The point of biography is to set an example, to teach us how other people did the things we want to do. That might be something grand like live a good life, or it might be something more mundane like manage a small company. Whatever it is, the genre suffers from selection bias. Only the successful get biographies.
But we will not all be successful, and if that is our main criteria we won’t learn as much from biography as we could. There’s a lot of fascinating information in Cataloging the World: Paul Otlet and the Birth of the Information Age, by Alex Wright, but some of the most interesting is about how Otlet was repeatedly let down by the world….It doesn’t always help to be right. Ideas aren’t easy to implement without the right combination of technology, attitudes, and luck. The work is what’s important, not the result. Maybe the cranks who fill their houses with cart loads of ephemera aren’t so crazy.

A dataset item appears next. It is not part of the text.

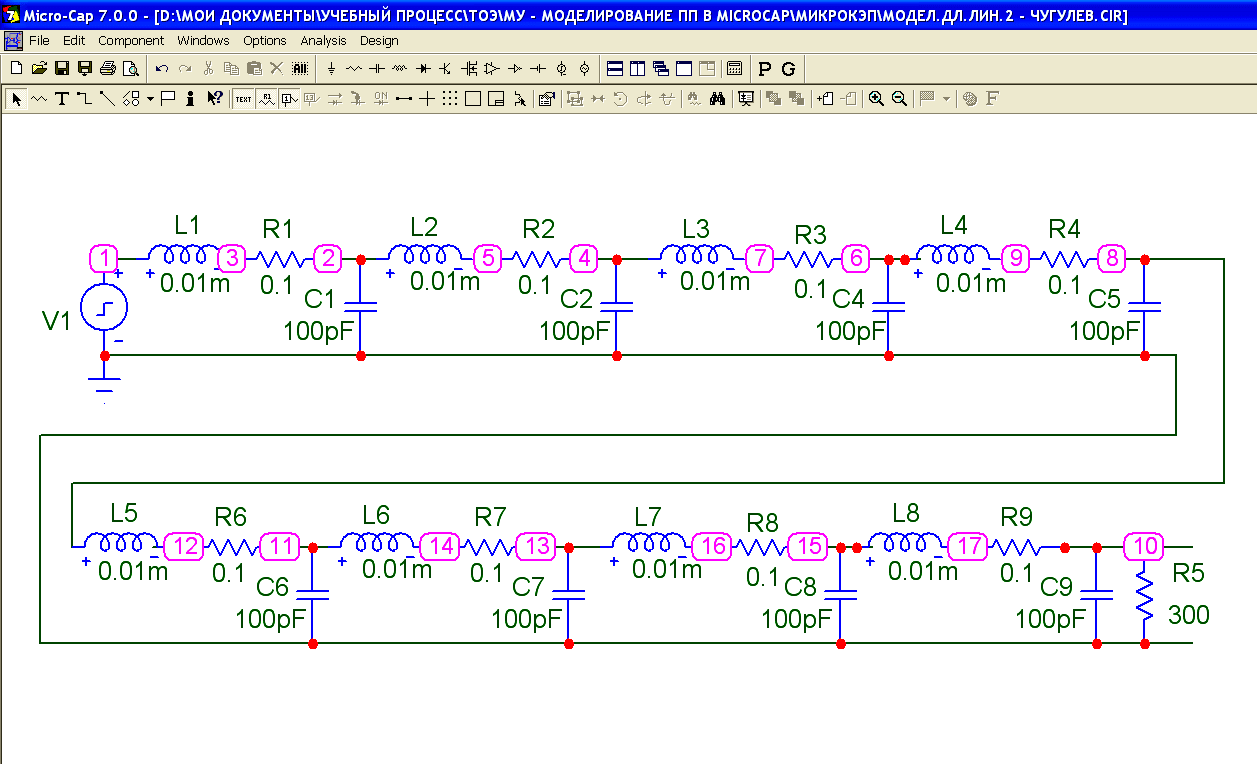Insert a ground component from toolbar
Screen dimensions: 1257x764
coord(332,69)
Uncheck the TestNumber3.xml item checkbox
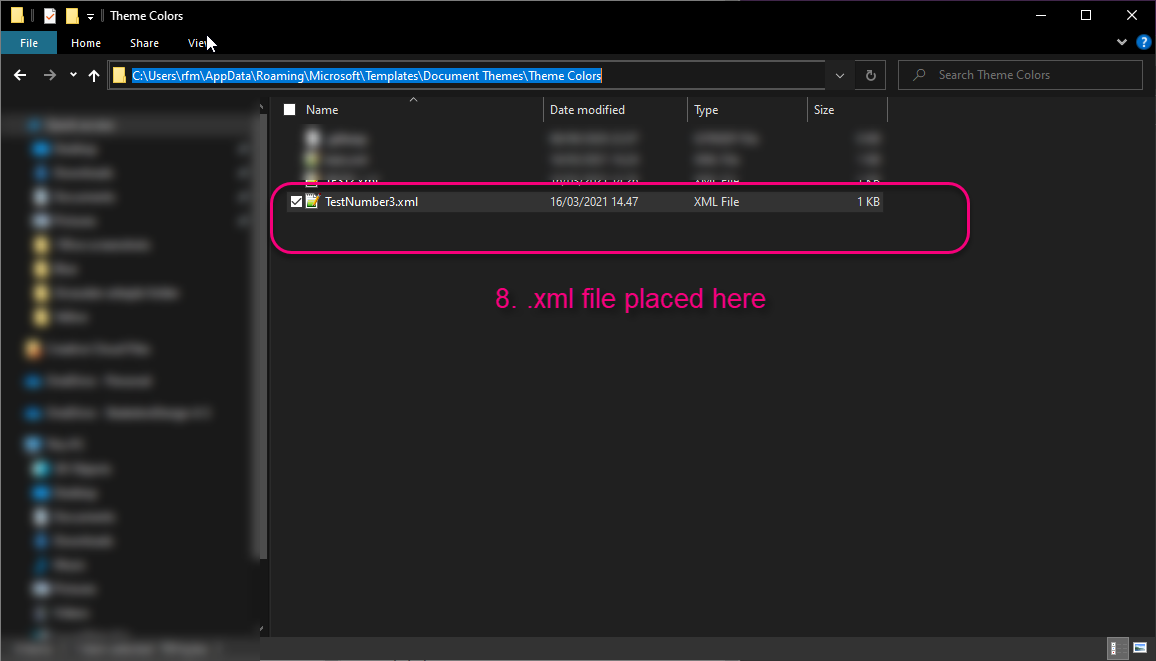1156x661 pixels. (x=296, y=201)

Don’t make political trouble. Get a PR department. Have a partner who can do these things if you can’t. Be in the right place at the right time. Don’t get cynical, or as Churchill said, don’t let the bastards grind you down. Keep working. Philosophical and ethical beliefs matter a lot to what work you do and how you do it. Don’t be so pragmatic you end up being a conformist. Conventional schooling isn’t always the best approach for your children. Worry less about imaginative young people becoming lawyers. Being bored might give them the opportunity they need to have their big idea.

This is a fascinating insight from the author about the bibliophile biographer who was bogged down repeatedly by the circumstances. He couldn’t make an impact to the extent he desired and he tried. His methods may be recognized now, but the recognition eluded him in his lifetime.
I am always on the lookout for these examples as it ties in with my perspective on failing repeatedly while trying to break into research. However, each time, I discovered a niche within me that allowed me to explore ideas which I never knew ever existed within me.
Research requires fortitude, vision, focus and never giving up. That’s why I do find it comical to see some real shitty ideas getting prominence on Twitter. Ideas that have already been done to death and the grand idea of “late-breaking-abstracts”.
I’ll let my blog do the talking instead.
Failures should be celebrated more than success. It is the failure that keeps you grounded.